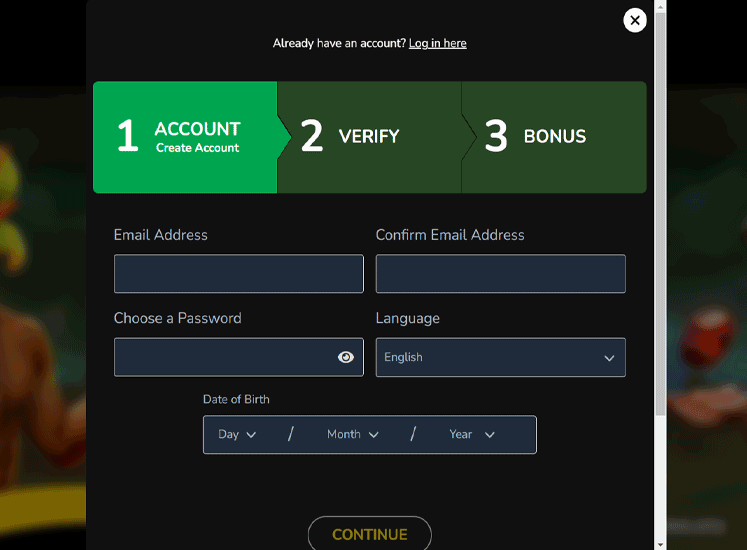Image resolution: width=747 pixels, height=550 pixels.
Task: Click the Language dropdown chevron arrow
Action: click(609, 358)
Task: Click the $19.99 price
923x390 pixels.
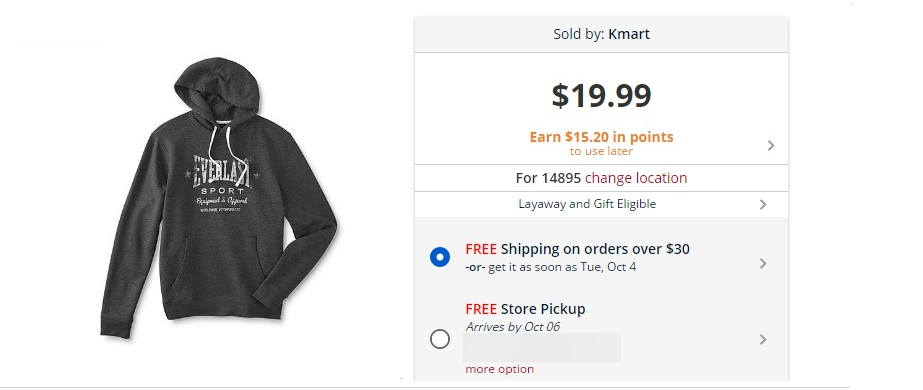Action: pos(601,95)
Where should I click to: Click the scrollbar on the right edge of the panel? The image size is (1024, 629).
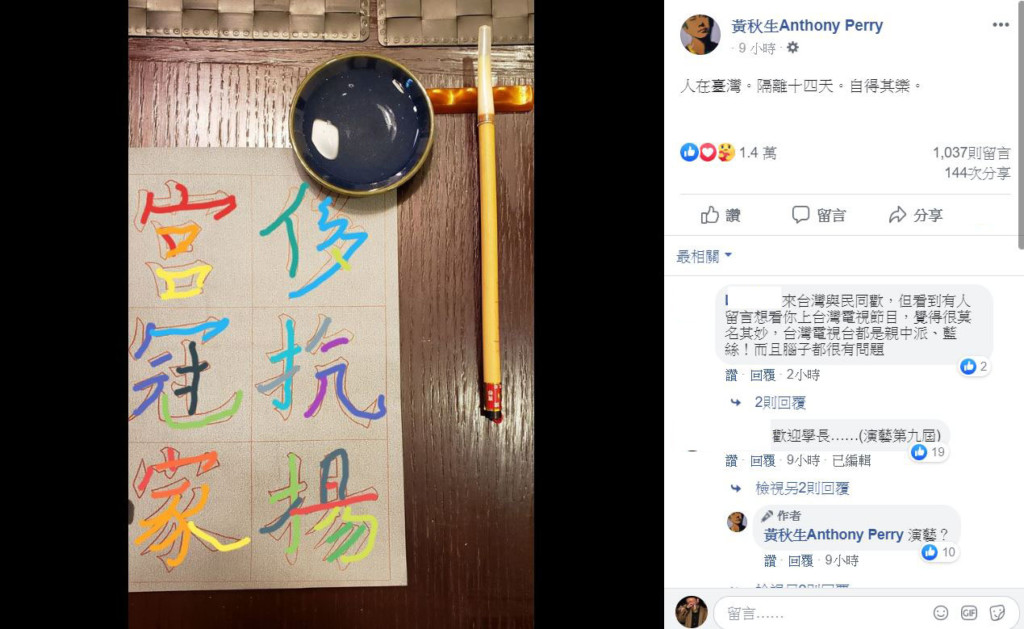(1020, 124)
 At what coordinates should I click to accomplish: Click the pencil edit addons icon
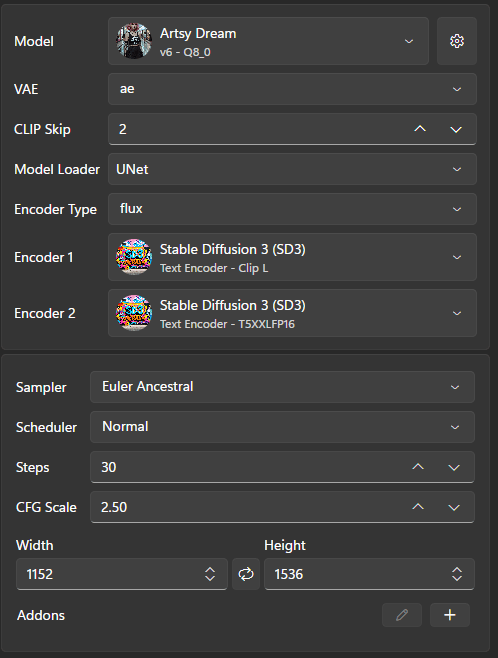click(x=402, y=615)
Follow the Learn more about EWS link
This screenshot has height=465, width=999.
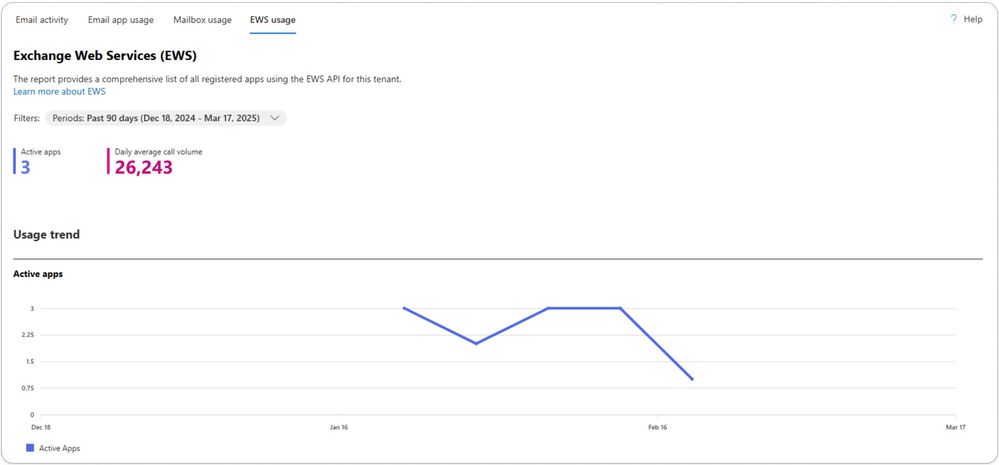59,91
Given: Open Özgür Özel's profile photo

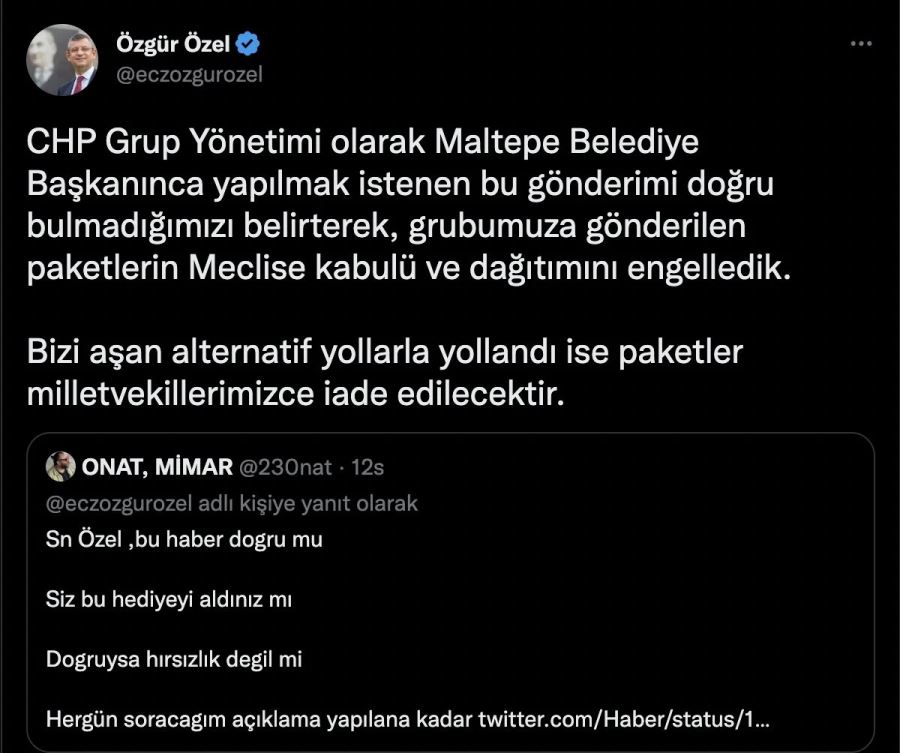Looking at the screenshot, I should [62, 60].
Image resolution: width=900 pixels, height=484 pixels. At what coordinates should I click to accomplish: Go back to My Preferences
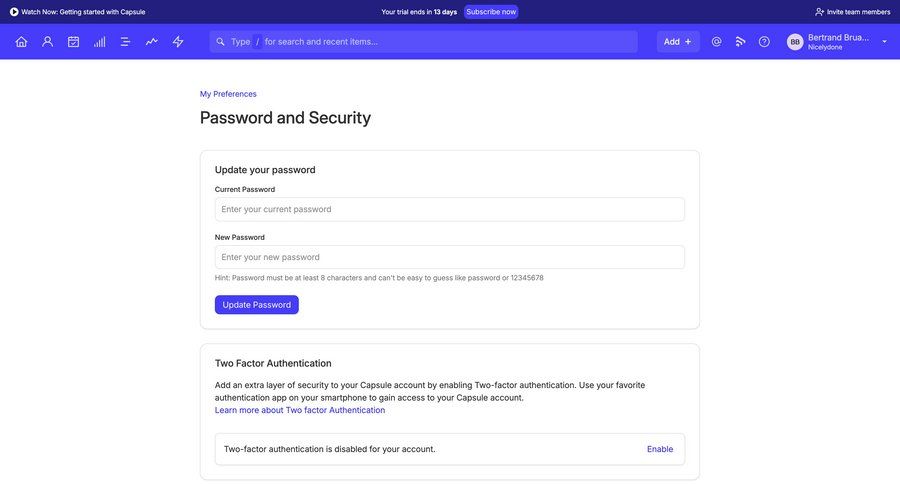pyautogui.click(x=228, y=94)

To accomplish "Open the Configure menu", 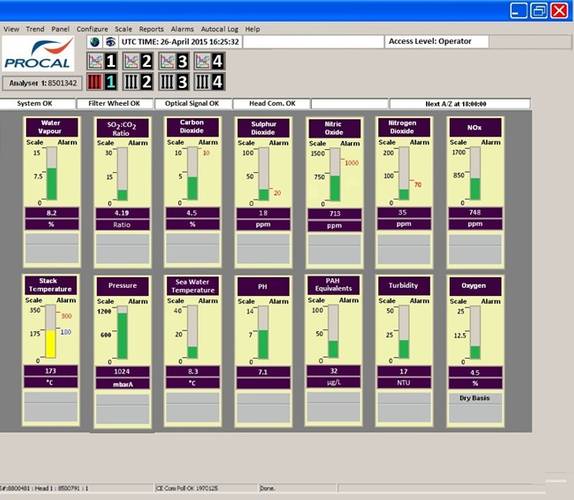I will (x=92, y=29).
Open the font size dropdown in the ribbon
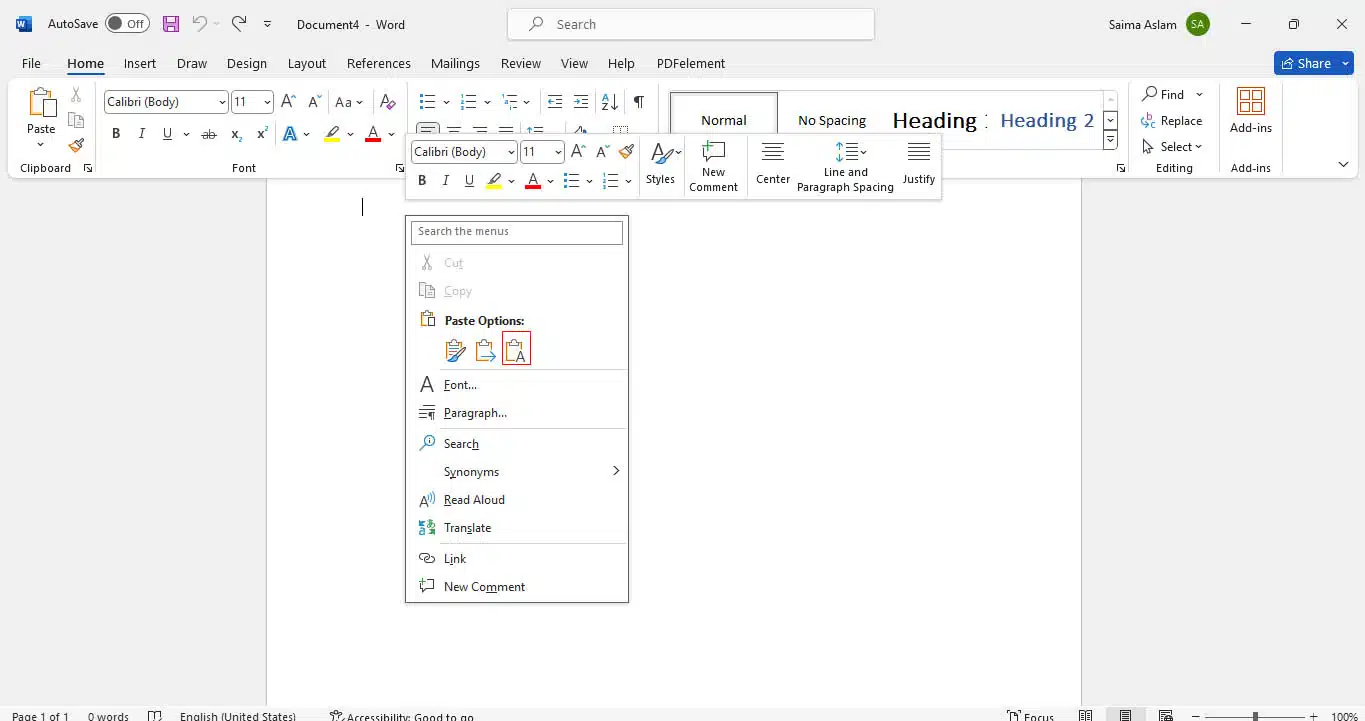 (265, 101)
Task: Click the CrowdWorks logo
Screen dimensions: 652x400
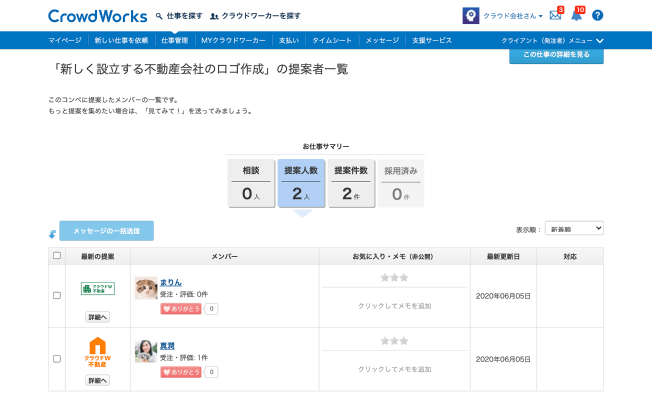Action: [97, 16]
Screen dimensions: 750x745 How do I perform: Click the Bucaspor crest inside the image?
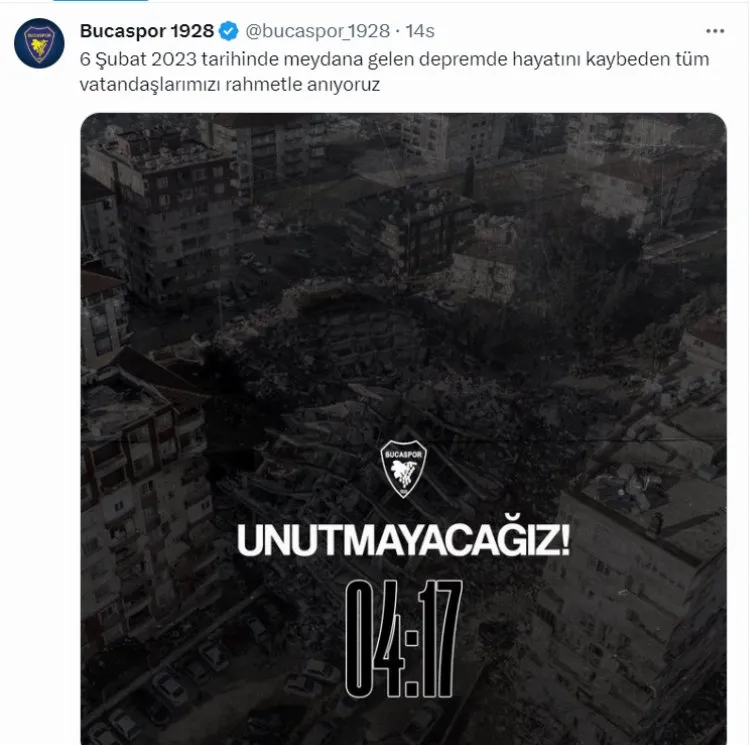[x=403, y=469]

━━━━━━━━━━━━━━━━━━━━━━━━━━━━━━

> **What to produce**
Nothing but the lines from the one containing "Open the font size dropdown in the ribbon" through the end of the entries should be written out, exactly and without pictures.

> **Output for this exercise**
Open the font size dropdown in the ribbon
 (265, 101)
Task: Click the CrowdWorks logo
Screen dimensions: 652x400
Action: [97, 16]
Screen dimensions: 750x745 How do I perform: Click the Bucaspor crest inside the image?
[x=403, y=469]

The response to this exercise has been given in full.